┌──
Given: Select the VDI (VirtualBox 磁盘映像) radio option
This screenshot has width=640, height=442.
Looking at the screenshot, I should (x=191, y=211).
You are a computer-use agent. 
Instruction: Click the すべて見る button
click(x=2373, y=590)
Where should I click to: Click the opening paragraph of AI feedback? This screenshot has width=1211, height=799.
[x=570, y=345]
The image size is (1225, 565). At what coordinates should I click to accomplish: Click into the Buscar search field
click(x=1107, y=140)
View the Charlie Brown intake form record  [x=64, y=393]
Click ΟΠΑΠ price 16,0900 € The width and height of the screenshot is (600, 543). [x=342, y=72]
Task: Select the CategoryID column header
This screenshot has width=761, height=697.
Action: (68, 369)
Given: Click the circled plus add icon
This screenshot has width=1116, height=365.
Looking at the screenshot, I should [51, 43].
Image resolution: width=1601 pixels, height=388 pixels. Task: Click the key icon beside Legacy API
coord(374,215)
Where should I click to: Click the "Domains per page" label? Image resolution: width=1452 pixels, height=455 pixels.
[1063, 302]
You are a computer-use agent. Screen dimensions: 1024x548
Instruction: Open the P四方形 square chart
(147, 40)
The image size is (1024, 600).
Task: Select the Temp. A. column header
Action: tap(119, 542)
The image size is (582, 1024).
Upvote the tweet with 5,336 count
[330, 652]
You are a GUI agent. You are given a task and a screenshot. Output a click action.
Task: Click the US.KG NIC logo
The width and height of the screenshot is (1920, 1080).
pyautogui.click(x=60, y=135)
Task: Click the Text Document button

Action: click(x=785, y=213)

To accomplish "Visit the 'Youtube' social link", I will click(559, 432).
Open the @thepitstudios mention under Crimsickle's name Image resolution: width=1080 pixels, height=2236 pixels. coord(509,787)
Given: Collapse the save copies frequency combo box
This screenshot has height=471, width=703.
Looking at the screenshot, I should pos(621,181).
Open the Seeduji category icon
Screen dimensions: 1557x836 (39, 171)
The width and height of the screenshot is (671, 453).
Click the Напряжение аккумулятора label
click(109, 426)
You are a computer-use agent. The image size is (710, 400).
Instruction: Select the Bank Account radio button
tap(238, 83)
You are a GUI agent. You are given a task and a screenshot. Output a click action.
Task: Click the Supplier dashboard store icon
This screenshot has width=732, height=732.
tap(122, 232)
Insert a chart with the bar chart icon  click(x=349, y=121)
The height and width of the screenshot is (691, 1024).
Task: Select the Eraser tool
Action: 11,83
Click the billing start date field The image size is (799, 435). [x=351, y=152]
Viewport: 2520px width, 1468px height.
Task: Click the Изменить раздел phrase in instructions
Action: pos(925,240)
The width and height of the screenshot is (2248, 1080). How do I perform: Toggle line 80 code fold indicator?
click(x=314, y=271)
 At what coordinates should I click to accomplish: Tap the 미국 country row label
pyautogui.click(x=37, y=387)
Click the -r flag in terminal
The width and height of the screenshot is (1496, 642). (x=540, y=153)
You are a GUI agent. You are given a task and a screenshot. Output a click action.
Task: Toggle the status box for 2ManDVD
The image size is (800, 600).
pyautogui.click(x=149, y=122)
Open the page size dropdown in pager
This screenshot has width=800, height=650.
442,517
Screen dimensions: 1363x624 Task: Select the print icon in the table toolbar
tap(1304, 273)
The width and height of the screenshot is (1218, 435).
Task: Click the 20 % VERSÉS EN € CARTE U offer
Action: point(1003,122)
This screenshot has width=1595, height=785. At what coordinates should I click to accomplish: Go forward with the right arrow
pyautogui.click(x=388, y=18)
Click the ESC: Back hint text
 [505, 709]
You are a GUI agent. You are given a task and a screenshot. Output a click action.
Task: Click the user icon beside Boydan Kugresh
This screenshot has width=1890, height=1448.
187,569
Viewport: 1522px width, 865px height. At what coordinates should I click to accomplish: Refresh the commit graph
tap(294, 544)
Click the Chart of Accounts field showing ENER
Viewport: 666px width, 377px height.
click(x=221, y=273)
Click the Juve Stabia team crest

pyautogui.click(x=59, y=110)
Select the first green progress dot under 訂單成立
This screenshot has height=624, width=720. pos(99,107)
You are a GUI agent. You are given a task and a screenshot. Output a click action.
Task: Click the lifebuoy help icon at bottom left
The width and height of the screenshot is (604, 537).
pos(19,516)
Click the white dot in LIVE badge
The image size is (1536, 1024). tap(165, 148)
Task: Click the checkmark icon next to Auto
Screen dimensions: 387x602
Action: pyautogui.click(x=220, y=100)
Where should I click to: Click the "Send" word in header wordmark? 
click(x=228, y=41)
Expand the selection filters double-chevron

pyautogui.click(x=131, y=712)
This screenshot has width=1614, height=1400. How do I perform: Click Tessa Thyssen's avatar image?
└──
*What the exercise asks*
Would you print, exactly as written, every line above from the one holding "Screen dimensions: 1363x624" through the one holding "Click the Chart", with both included and no other lines?

*Output for this task*
Screen dimensions: 1363x624 Task: Select the print icon in the table toolbar
tap(1304, 273)
The width and height of the screenshot is (1218, 435).
Task: Click the 20 % VERSÉS EN € CARTE U offer
Action: point(1003,122)
This screenshot has width=1595, height=785. At what coordinates should I click to accomplish: Go forward with the right arrow
pyautogui.click(x=388, y=18)
Click the ESC: Back hint text
 [505, 709]
You are a GUI agent. You are given a task and a screenshot. Output a click action.
Task: Click the user icon beside Boydan Kugresh
This screenshot has width=1890, height=1448.
187,569
Viewport: 1522px width, 865px height. At what coordinates should I click to accomplish: Refresh the commit graph
tap(294, 544)
Click the Chart of Accounts field showing ENER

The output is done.